# Starkstromkabel



## Elton_500 (1 April 2010)

Hallo,

ich hätte eine Frage. Ich benötige ein Starkstromkabel vom Vororttrennschalter zum Motor. Leider habe ich hier nicht viel bis keine Erfahrung. Es soll vierpolig und feindrähtig sein. Kann mir da jemand weiterhelfen. Denn ich weiß nicht ob feindrähtig und mehrdrähtig das selbe ist.
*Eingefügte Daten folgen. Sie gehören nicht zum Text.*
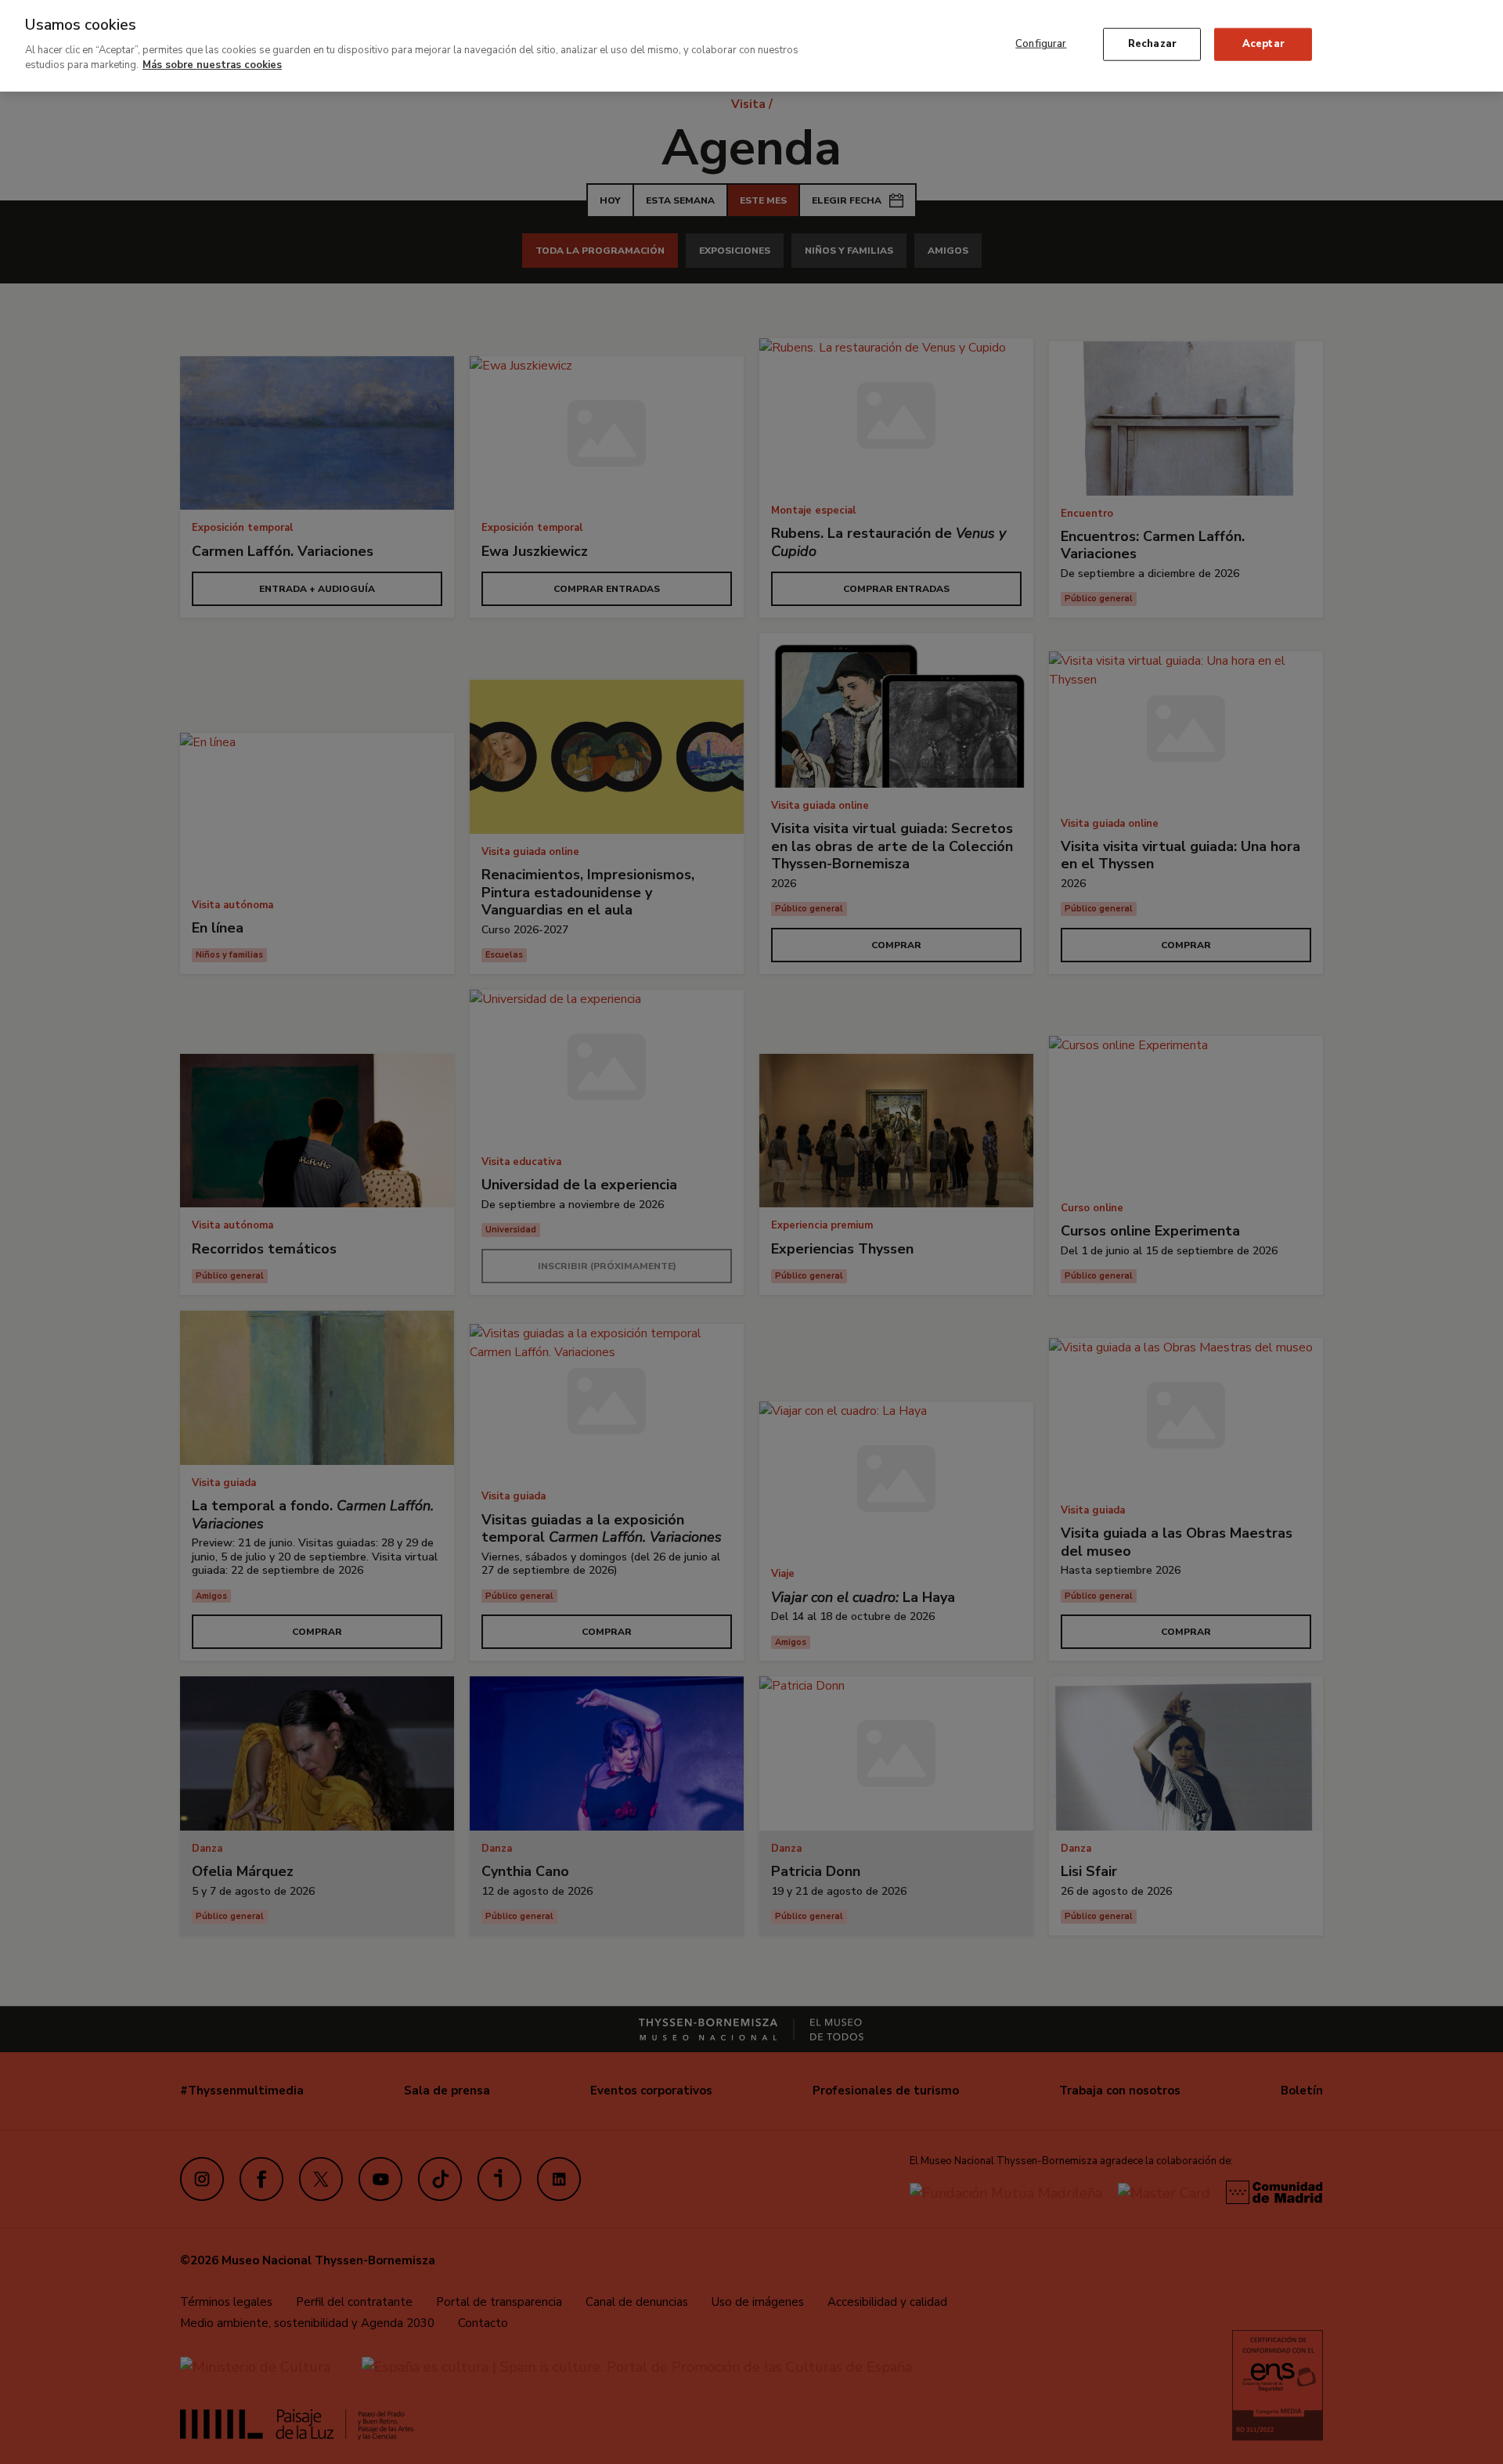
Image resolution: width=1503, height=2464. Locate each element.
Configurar (1040, 44)
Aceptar (1263, 44)
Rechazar (1152, 44)
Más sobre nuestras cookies (212, 65)
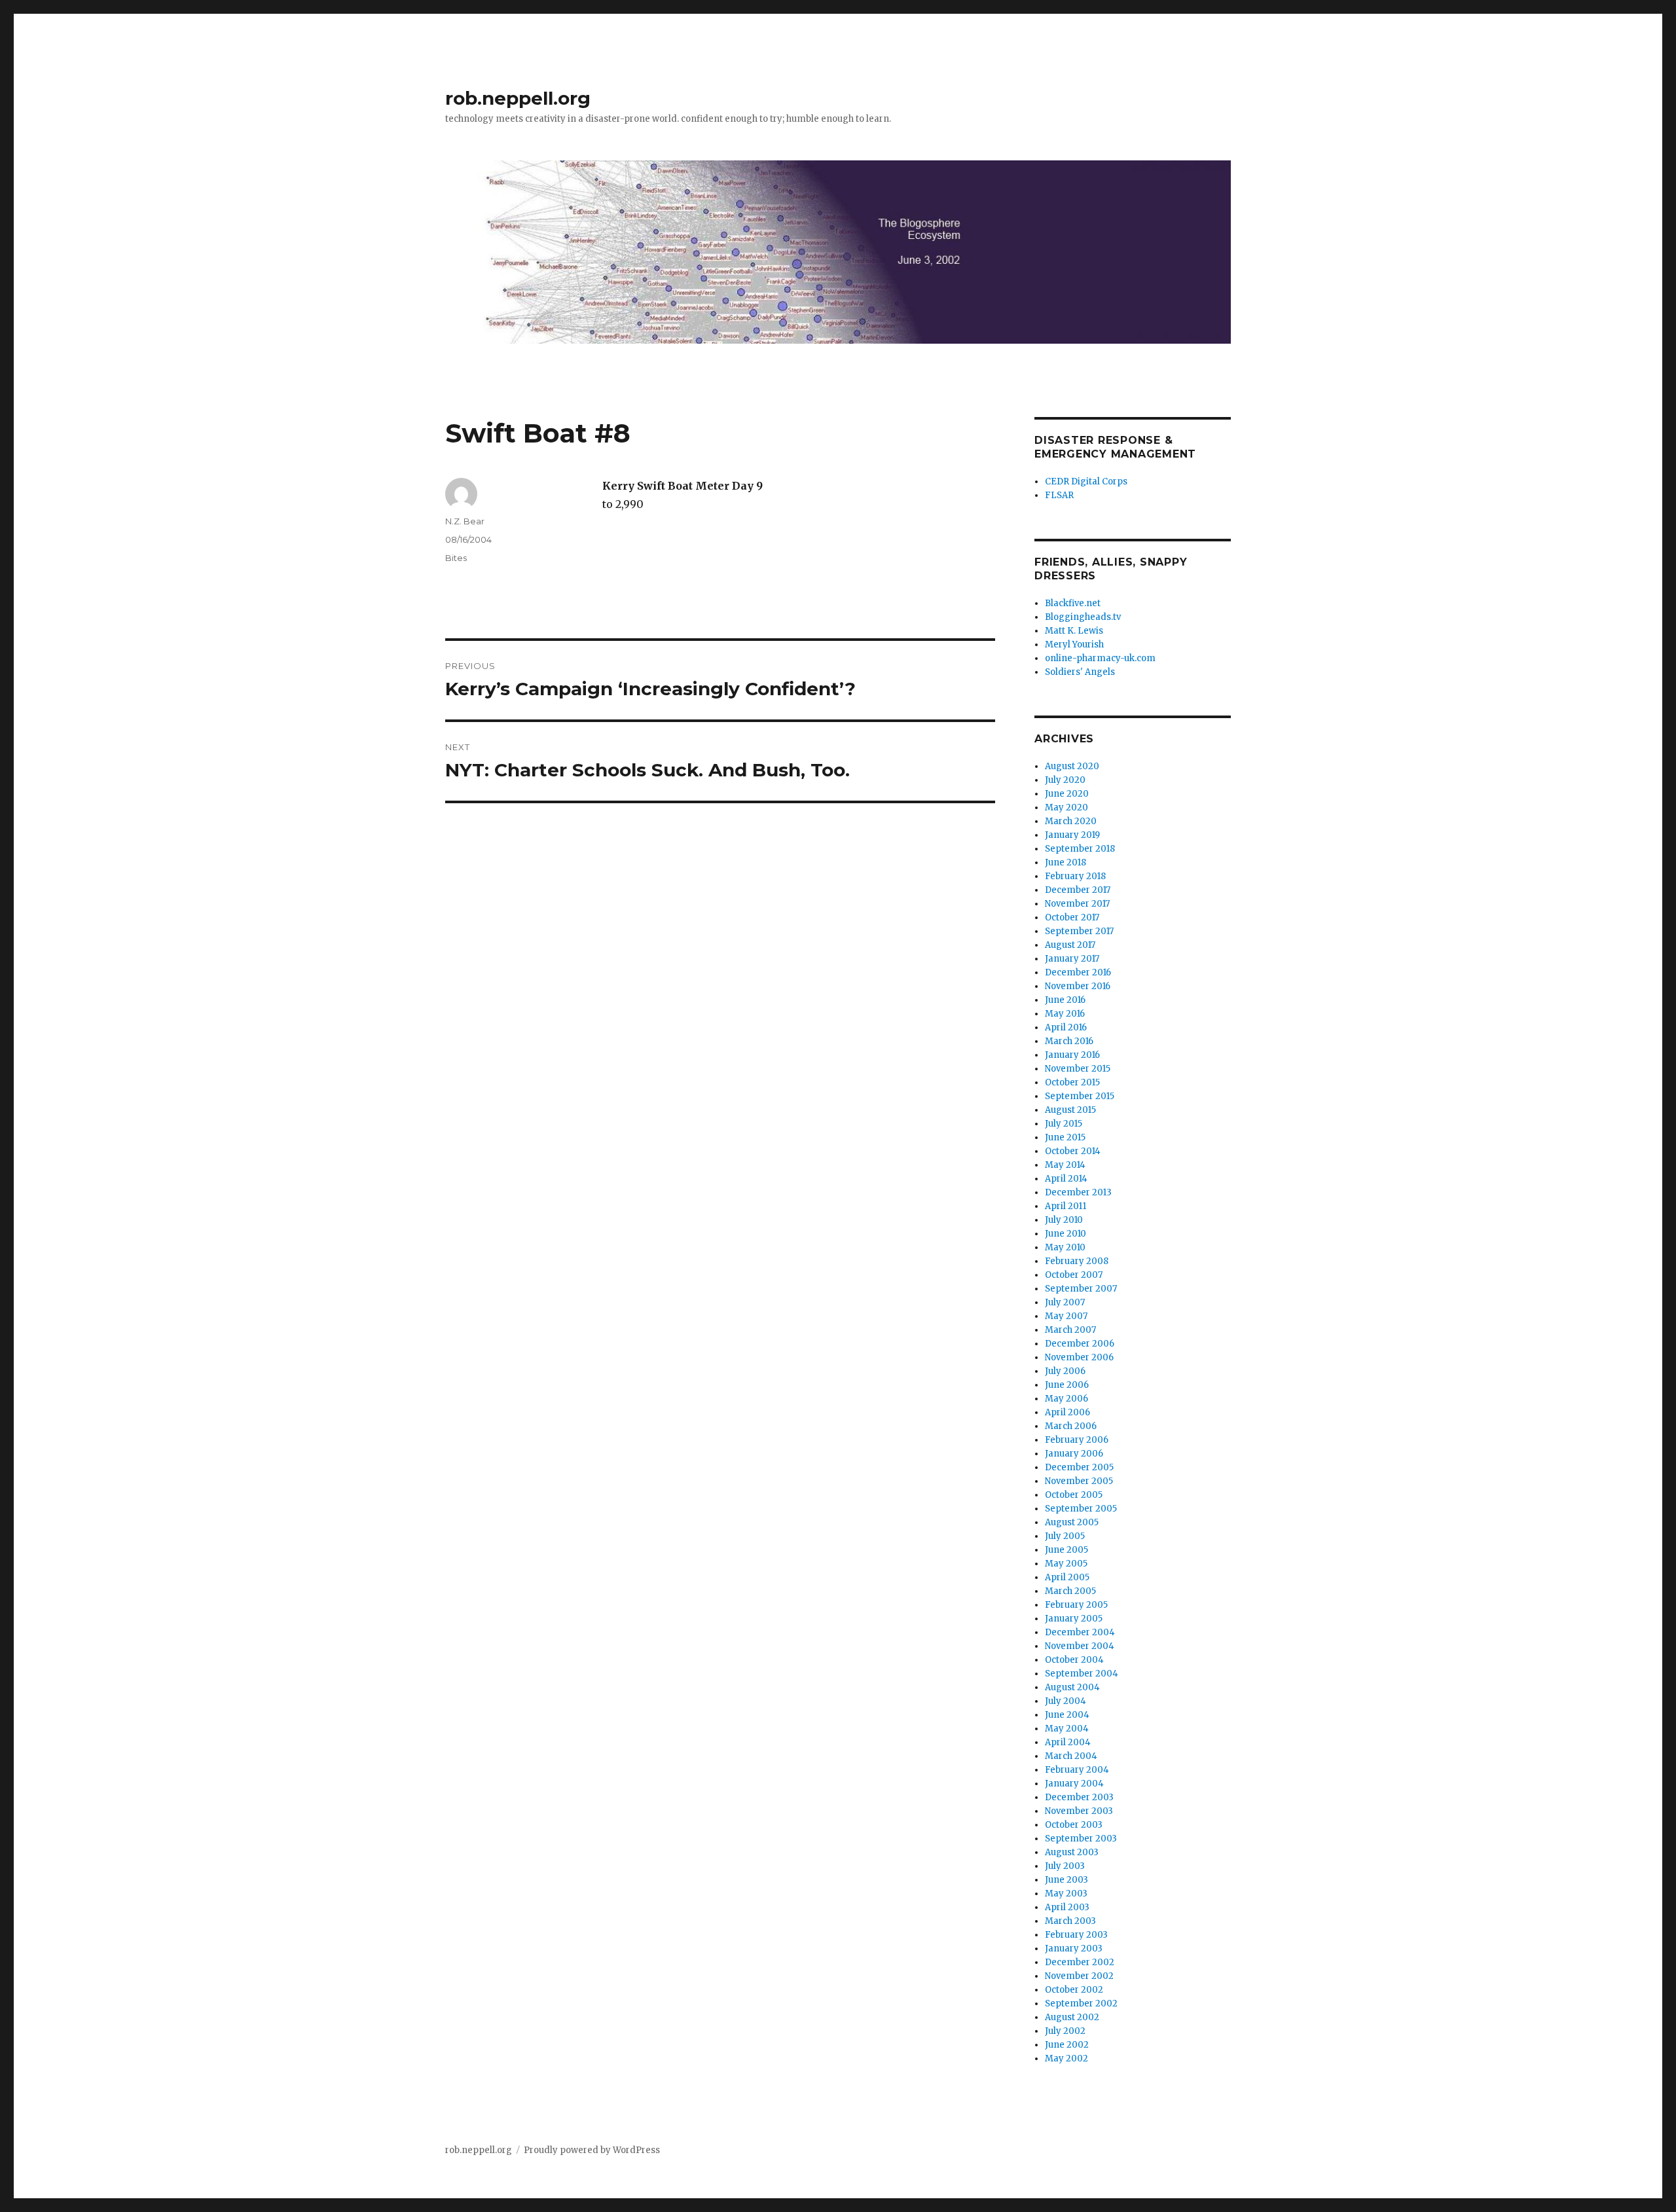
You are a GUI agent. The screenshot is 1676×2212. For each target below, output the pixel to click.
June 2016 (1065, 1000)
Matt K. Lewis (1074, 630)
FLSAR (1059, 495)
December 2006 (1079, 1343)
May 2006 (1066, 1398)
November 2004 (1079, 1646)
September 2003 (1081, 1838)
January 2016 (1072, 1055)
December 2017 (1077, 890)
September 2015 (1079, 1096)
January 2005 (1073, 1618)
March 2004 (1071, 1756)
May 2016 (1065, 1013)
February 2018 (1075, 876)
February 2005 (1076, 1604)
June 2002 (1067, 2044)
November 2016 (1077, 986)
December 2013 (1078, 1192)
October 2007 (1073, 1274)
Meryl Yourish (1074, 644)
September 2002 (1081, 2003)
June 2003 (1066, 1879)
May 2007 (1066, 1316)
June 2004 (1067, 1714)
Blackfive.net (1073, 603)
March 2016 (1069, 1041)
Wenn mir da jemand einige Beispieltypen sagen könne wäre mir sehr geholfen.

lg
Fritz


----------



## MSB (1 April 2010)

Weia...

Also Starkstromkabel ist per Definition die Type NYY.
Dieses ist je nach Querschnitt ein oder mehrdrätig (1,5-10² = eindrähtig, ab 16² Mehrdrätig).
Per Definition also Leiter Klasse 1 bzw. 2

Feindrähtig, sind im Regelfall nur sog. "Ölflex-Leitungen" (umgangssprache bzw. Produktbezeichnung von Lapp)
Per Definition ist das Leiter Klasse 5 oder 6, wobei 6 auch für ständige Bewegung also z.B. Schleppkette geeignet ist.
Klasse 5 = Feindrähtig
Klasse 6 = Feinstdrähtig
Typen (Beispiel):
Ölflex Classic 110 von Lapp (http://www.lappkabel.de)
IZ-500 von Helukabel (http://www.helukabel.de)
Bei vielen Großhändlern wird das ganze auch unter   YSLY-JZ geführt.

Mfg
Manuel


----------